An industrial designer in San Francisco tried the corporate route twice, but he enjoys a smaller environment that allows him to work hands-on with products such as the Disney Snap watch.
Gray Holland graduated from the Art Center College of Design in Pasadena, Calif., and worked for General Motors Corp. on the EV1 electric car and other projects.
In 1993, he returned home to San Francisco and set up a small design firm that global player Frog Design Inc. acquired in 2000. He became vice president of industrial design at Frog and, for a couple of years, helped Frog incorporate tools for computer-aided design.
But he missed working with customers and left Frog in 2003. He hung a new shingle for Alchemy Labs Inc. in San Francisco and, with a small staff, has done diversified design work for Walt Disney Co., Seiko Corp., Nike Inc. and others. Several long-term projects are in development.
``We have a great amount of general manufacturing knowledge, and the result is involvement in the tooling side of the design process,'' he said.
Holland's experience allows him to consult on product-innovation, across-corporate-culture and time-to-market issues.
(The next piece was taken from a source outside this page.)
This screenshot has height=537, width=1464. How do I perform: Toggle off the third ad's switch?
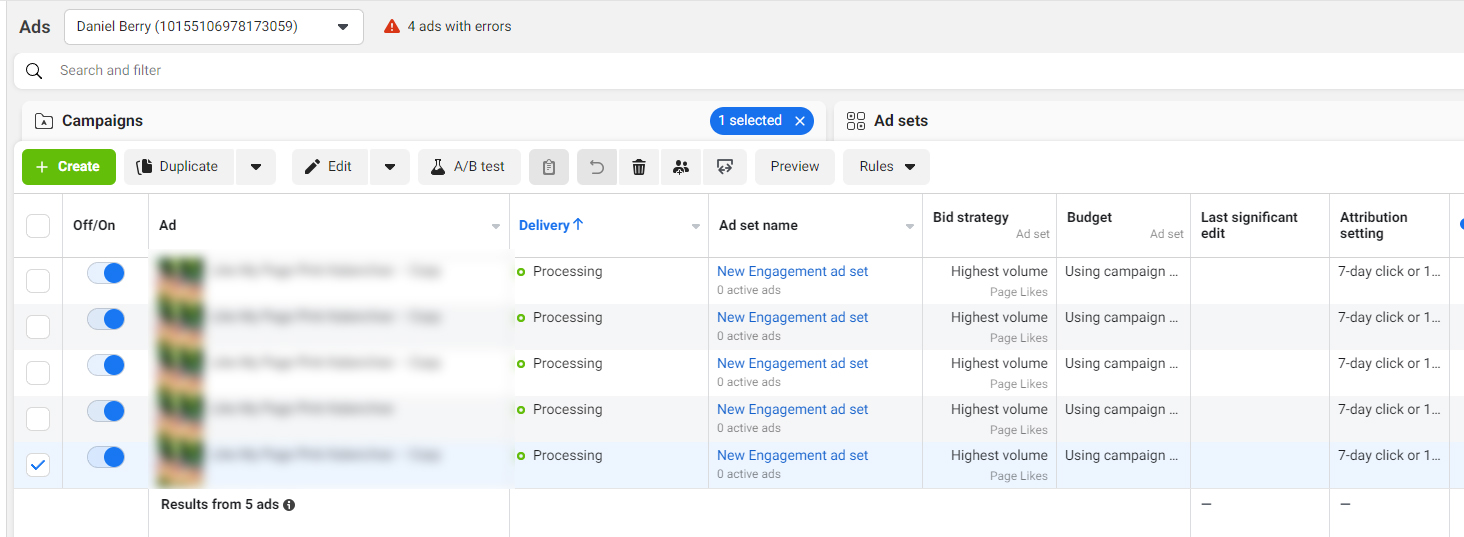pyautogui.click(x=106, y=365)
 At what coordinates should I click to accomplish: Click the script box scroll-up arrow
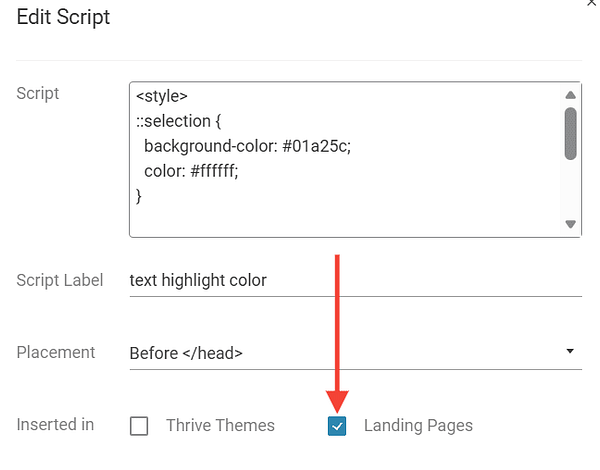tap(570, 96)
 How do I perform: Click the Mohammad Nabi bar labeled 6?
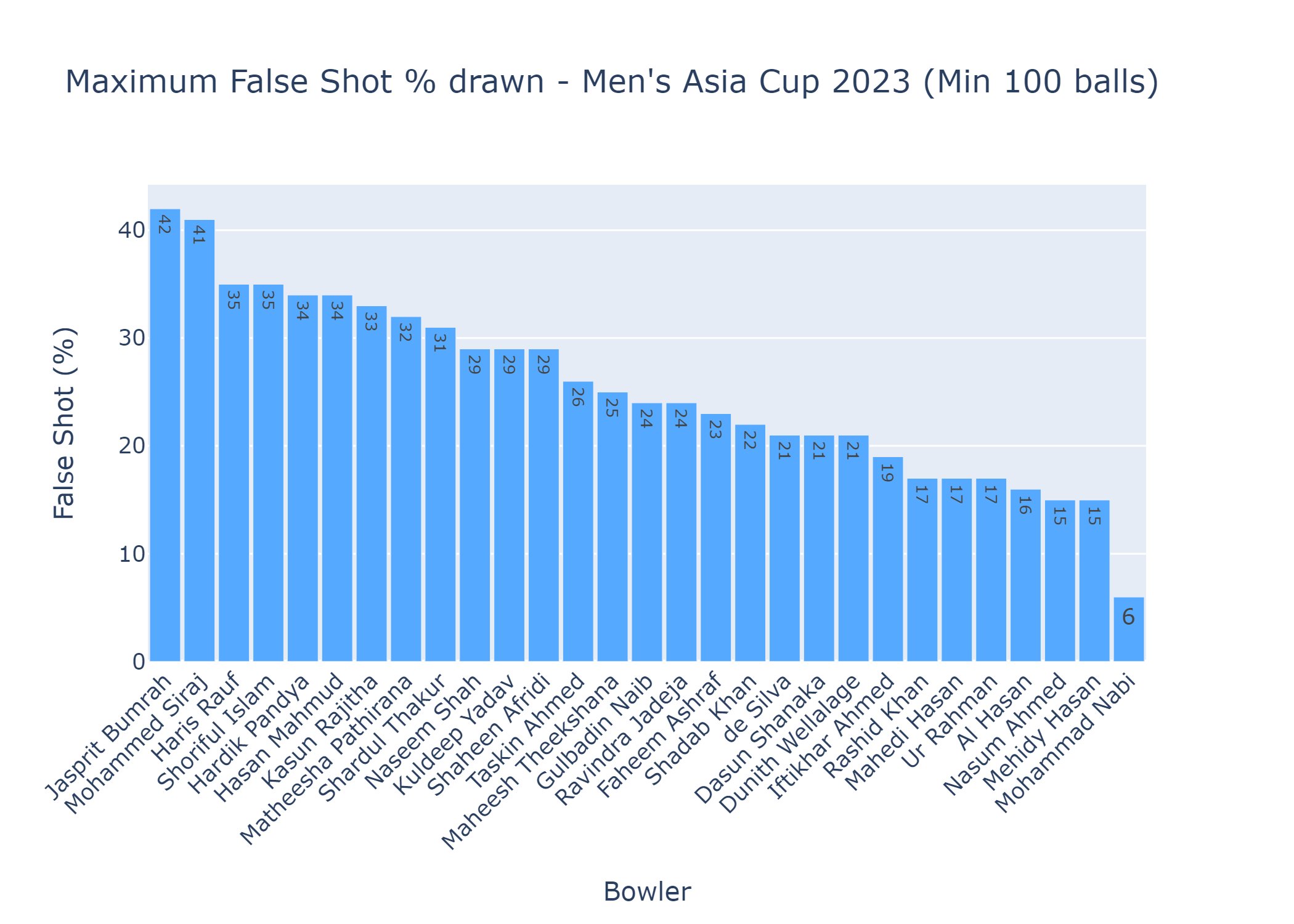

In working on a project with Disney and two Seiko entities, Alchemy Labs was challenged to help balance three goals and three agendas in three time zones.
The children's Disney Snap strap watch, made by Seiko, is an example of Holland's design communication skills. He worked to build consensus and secure decisions from a Disney brand unit in Burbank, Calif., Seiko Instruments USA Inc.'s marketing office in Austin, Texas, and Seiko production coordination in Hong Kong. Manufacturing is done in China.
The overall Snap line includes wristwatches for all ages, hunting pocket watches and quartz watches, although the adult lines do not carry the Disney brand.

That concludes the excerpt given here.